São Paulo - A roda de samba em um boteco na periferia da zona norte paulistana acabou ontem às 2h15, quando quatro encapuzados em duas motos descarregaram suas pistolas calibres 380 e ponto 40 em um grupo que estava na rua, perto do bar. Nove foram baleados: dois morreram, um está entre a vida e a morte e os outros seis foram socorridos sem gravidade. Caio Cesar de Sá Garcia Preccaro, 19 anos, e o pintor Ailton José da Silva, 36, tomaram cinco e seis tiros, respectivamente.
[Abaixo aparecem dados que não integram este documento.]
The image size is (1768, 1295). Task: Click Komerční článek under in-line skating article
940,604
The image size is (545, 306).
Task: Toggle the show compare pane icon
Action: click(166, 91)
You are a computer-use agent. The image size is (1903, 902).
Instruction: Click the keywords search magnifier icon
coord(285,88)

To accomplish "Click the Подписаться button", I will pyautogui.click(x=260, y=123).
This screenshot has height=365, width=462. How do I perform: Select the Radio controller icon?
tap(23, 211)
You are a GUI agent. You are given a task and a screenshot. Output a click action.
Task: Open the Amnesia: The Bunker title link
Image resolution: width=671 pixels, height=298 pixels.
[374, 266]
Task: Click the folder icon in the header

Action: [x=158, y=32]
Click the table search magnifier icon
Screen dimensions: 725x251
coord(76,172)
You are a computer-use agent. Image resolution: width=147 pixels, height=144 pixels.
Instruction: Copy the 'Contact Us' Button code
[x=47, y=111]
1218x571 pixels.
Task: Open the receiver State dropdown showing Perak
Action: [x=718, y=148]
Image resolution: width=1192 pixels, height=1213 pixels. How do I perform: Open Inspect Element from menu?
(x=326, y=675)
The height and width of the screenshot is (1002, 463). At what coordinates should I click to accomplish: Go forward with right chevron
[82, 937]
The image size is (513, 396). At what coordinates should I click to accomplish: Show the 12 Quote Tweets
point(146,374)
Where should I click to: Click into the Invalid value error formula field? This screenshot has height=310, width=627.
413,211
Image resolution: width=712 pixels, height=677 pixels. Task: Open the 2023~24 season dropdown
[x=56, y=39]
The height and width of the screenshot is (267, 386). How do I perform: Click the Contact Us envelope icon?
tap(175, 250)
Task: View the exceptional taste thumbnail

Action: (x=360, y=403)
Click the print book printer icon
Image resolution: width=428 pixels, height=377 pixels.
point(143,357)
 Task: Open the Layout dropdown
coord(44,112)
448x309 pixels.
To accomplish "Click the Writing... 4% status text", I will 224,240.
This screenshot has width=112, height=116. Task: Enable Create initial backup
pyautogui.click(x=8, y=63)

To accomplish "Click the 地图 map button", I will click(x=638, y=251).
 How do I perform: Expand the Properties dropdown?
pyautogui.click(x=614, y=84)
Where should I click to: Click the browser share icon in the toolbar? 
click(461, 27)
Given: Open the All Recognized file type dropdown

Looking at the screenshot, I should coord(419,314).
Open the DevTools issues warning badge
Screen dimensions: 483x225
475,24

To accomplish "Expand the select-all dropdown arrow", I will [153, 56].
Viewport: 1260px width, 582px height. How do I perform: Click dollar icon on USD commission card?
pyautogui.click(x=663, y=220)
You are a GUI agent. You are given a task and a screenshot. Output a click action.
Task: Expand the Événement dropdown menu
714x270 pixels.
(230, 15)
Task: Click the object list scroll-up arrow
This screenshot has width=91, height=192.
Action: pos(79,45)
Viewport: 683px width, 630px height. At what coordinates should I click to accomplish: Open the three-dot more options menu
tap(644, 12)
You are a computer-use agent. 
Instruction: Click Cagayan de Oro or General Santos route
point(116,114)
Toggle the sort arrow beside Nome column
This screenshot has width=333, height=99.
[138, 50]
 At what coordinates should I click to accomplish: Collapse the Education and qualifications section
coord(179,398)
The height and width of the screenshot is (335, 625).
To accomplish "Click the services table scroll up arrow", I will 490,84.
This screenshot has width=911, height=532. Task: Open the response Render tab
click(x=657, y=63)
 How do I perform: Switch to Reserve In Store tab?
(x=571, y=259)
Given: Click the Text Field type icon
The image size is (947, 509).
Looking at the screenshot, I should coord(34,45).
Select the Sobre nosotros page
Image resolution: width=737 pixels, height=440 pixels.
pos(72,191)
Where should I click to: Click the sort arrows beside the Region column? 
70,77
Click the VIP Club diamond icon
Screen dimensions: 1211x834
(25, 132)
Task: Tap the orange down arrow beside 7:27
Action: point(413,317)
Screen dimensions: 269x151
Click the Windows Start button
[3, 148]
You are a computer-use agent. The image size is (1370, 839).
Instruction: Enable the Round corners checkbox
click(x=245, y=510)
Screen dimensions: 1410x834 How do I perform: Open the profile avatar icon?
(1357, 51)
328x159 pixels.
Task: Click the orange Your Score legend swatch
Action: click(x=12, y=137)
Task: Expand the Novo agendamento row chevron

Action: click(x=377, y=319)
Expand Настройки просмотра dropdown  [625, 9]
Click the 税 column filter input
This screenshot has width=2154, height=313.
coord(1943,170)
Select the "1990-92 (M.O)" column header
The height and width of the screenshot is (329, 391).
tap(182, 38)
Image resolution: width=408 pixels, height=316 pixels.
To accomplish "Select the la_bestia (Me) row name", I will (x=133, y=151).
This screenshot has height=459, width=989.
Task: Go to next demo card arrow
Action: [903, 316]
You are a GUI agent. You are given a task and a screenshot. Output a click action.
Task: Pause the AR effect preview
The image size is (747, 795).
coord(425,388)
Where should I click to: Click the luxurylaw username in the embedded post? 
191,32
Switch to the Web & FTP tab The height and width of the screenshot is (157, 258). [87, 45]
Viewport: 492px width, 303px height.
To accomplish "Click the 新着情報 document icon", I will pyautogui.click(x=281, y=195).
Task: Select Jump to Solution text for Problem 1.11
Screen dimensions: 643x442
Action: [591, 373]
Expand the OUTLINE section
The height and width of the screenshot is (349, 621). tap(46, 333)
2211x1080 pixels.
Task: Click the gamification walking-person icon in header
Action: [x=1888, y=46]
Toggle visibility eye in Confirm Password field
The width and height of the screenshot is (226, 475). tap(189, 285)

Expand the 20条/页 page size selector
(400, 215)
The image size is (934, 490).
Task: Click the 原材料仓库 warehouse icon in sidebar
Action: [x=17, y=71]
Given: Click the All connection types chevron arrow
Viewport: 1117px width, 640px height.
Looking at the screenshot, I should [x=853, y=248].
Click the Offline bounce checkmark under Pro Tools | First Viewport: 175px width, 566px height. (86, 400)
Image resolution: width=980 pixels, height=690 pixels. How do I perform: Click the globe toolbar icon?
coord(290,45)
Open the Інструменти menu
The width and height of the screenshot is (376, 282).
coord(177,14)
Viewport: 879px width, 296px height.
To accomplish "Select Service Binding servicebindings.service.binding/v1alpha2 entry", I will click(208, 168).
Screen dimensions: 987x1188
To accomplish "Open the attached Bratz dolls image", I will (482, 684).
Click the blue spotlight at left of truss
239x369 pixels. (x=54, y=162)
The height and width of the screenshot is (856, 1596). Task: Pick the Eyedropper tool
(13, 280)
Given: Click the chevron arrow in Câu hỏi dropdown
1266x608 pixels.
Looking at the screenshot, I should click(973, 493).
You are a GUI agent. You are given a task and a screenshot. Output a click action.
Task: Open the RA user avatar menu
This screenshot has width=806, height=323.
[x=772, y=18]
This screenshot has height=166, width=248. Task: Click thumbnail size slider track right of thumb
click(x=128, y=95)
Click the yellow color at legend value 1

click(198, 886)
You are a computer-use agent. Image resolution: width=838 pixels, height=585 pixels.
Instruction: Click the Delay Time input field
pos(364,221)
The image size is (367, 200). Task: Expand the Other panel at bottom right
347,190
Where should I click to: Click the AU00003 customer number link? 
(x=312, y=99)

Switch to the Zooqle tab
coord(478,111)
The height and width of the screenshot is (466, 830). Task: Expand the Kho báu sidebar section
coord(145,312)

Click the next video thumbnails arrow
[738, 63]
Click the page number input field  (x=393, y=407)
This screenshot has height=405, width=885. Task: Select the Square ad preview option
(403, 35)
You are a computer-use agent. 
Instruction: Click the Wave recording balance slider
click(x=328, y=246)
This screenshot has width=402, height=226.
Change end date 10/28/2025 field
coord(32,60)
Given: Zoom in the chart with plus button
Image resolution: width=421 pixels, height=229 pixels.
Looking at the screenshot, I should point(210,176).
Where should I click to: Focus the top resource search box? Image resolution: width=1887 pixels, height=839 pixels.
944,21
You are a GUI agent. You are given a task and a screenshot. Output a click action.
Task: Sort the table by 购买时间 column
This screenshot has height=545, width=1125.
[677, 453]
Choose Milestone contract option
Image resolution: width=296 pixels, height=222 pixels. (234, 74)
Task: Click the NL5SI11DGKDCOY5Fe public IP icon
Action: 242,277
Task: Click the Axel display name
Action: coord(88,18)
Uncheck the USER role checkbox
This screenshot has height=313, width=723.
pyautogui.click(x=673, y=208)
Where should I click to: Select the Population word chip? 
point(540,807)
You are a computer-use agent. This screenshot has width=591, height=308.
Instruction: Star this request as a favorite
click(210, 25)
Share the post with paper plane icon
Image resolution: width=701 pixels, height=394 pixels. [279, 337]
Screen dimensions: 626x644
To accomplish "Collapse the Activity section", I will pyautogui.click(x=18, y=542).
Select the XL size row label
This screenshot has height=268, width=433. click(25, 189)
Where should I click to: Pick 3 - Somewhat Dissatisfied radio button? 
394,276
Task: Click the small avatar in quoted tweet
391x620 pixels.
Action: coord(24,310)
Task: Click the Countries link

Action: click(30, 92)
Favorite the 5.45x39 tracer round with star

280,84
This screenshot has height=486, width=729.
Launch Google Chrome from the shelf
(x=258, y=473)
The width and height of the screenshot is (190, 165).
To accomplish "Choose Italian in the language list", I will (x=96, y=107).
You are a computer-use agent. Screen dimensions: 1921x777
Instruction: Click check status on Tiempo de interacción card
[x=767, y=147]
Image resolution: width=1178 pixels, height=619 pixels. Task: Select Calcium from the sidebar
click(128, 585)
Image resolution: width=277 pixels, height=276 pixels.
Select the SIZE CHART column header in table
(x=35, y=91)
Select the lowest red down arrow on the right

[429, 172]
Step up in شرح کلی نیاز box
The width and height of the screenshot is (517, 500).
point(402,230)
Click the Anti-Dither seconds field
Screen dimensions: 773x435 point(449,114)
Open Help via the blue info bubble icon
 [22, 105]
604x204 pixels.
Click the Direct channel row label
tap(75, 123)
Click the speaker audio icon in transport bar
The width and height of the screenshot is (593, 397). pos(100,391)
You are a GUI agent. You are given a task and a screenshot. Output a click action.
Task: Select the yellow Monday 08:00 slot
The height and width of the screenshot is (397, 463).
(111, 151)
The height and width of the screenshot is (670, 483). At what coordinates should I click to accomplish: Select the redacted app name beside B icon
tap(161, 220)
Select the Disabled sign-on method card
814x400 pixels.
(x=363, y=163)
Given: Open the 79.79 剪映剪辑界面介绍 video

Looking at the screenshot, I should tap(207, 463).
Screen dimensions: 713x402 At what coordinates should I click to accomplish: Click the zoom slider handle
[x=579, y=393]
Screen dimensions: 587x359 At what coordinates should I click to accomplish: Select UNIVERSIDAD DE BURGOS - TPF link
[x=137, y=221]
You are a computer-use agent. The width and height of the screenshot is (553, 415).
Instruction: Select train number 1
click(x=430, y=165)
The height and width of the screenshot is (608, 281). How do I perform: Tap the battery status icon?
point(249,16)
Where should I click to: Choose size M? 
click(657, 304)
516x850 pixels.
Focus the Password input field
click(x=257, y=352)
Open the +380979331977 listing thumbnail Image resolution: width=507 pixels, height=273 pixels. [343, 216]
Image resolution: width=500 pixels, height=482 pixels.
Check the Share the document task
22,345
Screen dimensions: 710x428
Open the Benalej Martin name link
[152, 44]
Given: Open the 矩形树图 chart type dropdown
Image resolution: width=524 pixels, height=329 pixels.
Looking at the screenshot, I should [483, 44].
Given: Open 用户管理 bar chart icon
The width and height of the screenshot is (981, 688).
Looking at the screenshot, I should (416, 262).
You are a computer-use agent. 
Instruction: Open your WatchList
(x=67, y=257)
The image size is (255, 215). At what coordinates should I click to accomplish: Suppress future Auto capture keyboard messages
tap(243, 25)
Morreram no hospital. Eles nunca haviam tido passagem pela polícia. Os outros feridos têm idades entre 17 e 40 anos. O que corre risco de morte passou por cirurgia, já que uma bala perfurou estômago e intestino.
Os tiros também atingiram carros e alguns imóveis. Ana Maria dos Santos, 49 anos, desmontava sua barraca de cachorro-quente quando ouviu estampidos. “A gente não sabe mais quando é barulho de moto, quando é barulho de tiro. Foi meu filho que me falou “mãe, é tiro!’ e me puxou pra dentro do bar.” Para uma vizinha de Ana Maria, “isso (o crime) é coisa de polícia, mas é que ninguém tem coragem de dizer”.
Dona do bar, Marcia Pinheirinho, 24 anos, repetia que nada havia ocorrido no interior de seu estabelecimento. Até convidou a reportagem “para ver se havia um pingo de sangue sequer” dentro do bar. Não havia, apenas a bagunça dos copos sobre o balcão, cadeiras esparramadas pelo chão sujo e um cheiro azedo de cerveja do dia anterior. “Foi a correria”, disse. Pouco depois do crime, perto dali, dois homens foram detidos para “averiguação”.
Eles estavam numa moto semelhante a dos assassinos. “Mas fisicamente eles não se parecem com o que foi relatado”, ponderou o delegado Sérgio Alves. Ambos deveriam ser liberados anteontem. Segundo Alves, “todas as hipóteses serão averiguadas”. Entre as quais, a eventual participação de policiais.